Latzko (Partial Colpocleisis)
For an apical fistula in a non-sexually-active woman: excise the peri-fistula scar widely, invert the fistula into the bladder and close it in two layers, then obliterate the vaginal wall with transverse rows of interrupted suture. Highly successful but decreases vaginal calibre and capacity — avoid in anyone wanting future sexual activity.
Tissue Interposition (vaginal)
- Peritoneal flap — easily accessible for an apical/high post-hysterectomy fistula.
- Martius (labial fat pad) flap — preferred for low/distal fistulae (trigone, bladder neck, urethra); the fat pad is mobilised on its posterior pedicle and tunnelled over the repair. Martius's 1928 description included the underlying bulbospongiosus, though many use the fat pad alone.
- Island flap (Lehoczky) — a 3–4 cm labial skin island with its adipose/vascular pedicle when vaginal skin is insufficient for tension-free closure.
- Gracilis myocutaneous flap — for large defects needing substantial coverage.
Abdominal (Transvesical/Extravesical) Repair
Performed open through a midline infraumbilical incision or minimally invasively (laparoscopic ± robotic, five ports in a W configuration). Cystoscopy with bilateral 5-Fr ureteral catheters protects the ureters; fill the bladder with dilute methylene blue to define the tract.
O'Conor Technique (transvesical)
The classic supratrigonal repair: after lysis of adhesions, bivalve the bladder with a vertical cystotomy carried down to the tract, excise devitalised tissue, and mobilise bladder and vaginal flaps widely (1–2 cm) for a tension-free closure (avoiding excess loss of vaginal length/capacity). Close the vaginal flaps transversely (3-0 absorbable), interpose a peritoneal flap (the peritoneum is not entered), then close the cystotomy in two layers, keeping the suture lines non-overlapping.
Gil-Vernet Technique
A smaller cystotomy is used; rather than extending it to the tract, the fistula is visualised, circumscribed, and excised, then bladder and vaginal flaps are closed tension-free in three layers (one vaginal, two bladder).
Extravesical Approach
Incise the peritoneum over the vagina (or cervix), develop the vesicovaginal plane down to the fistula-tract catheter, then mobilise a few centimetres beyond it; close the vagina transversely in one layer and the cystotomy in two horizontal layers (running 3-0 barbed suture).
Interposition (abdominal)
An omental pedicle flap is preferred for large/complex fistulae or infection/inflammation; a peritoneal flap is an alternative.
Postoperative Care
- Leave an indwelling Foley for 2–3 weeks with an antimuscarinic to prevent spasms (which stress the suture lines); abdominal repairs often add a 22-Fr suprapubic tube and a closed-suction drain, with early ambulation and low-dose antibiotic prophylaxis.

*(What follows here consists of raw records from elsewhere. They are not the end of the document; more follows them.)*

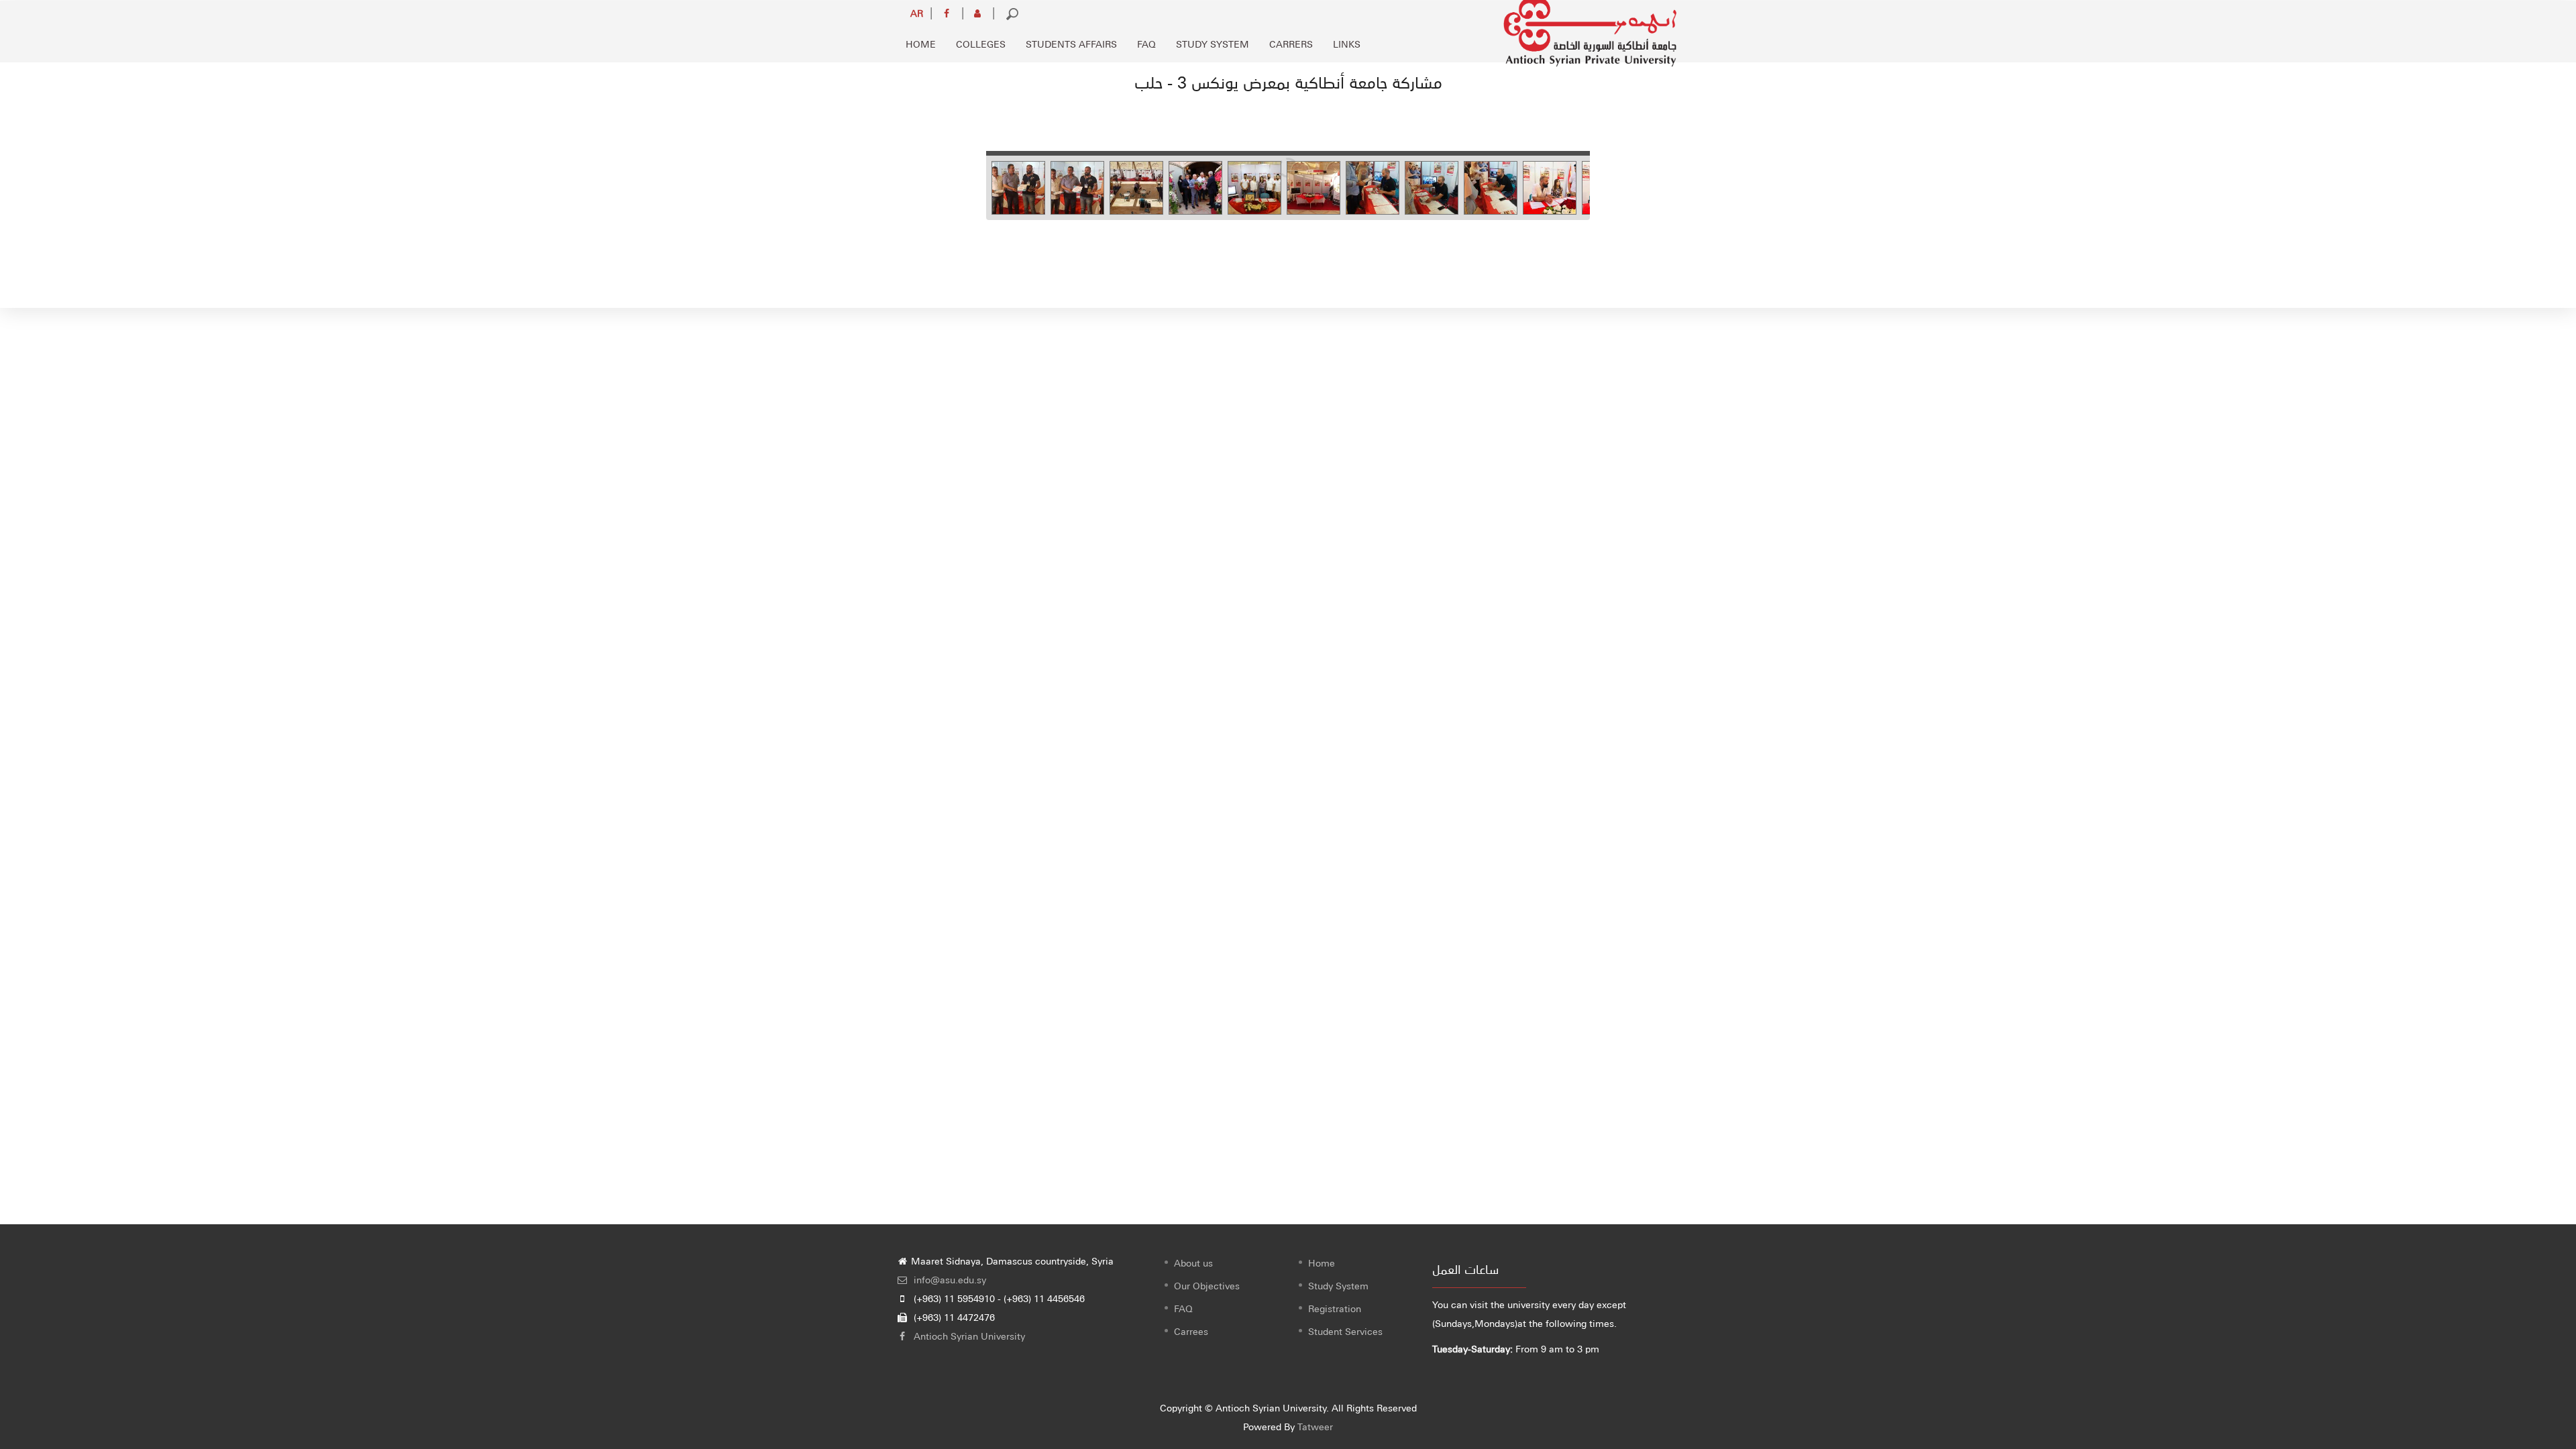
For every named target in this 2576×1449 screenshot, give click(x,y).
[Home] (1589, 27)
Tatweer (1315, 1426)
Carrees (1191, 1331)
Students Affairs (1071, 43)
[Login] (978, 12)
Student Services (1345, 1331)
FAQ (1146, 43)
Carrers (1291, 43)
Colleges (981, 43)
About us (1193, 1262)
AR (916, 12)
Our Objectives (1207, 1285)
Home (921, 43)
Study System (1212, 43)
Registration (1334, 1308)
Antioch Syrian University (968, 1335)
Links (1346, 43)
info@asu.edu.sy (948, 1279)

- Confirm healing with a cystogram/VCUG (or office methylene blue dye test) before catheter removal; if leakage persists, extend gravity drainage. Vaginal estrogen helps atrophic tissue heal.
Complications
Major complications are uncommon but include fistula recurrence (the main concern), stress urinary incontinence, urgency incontinence, and dyspareunia. Overall success for primary transvaginal repair is as high as 96%.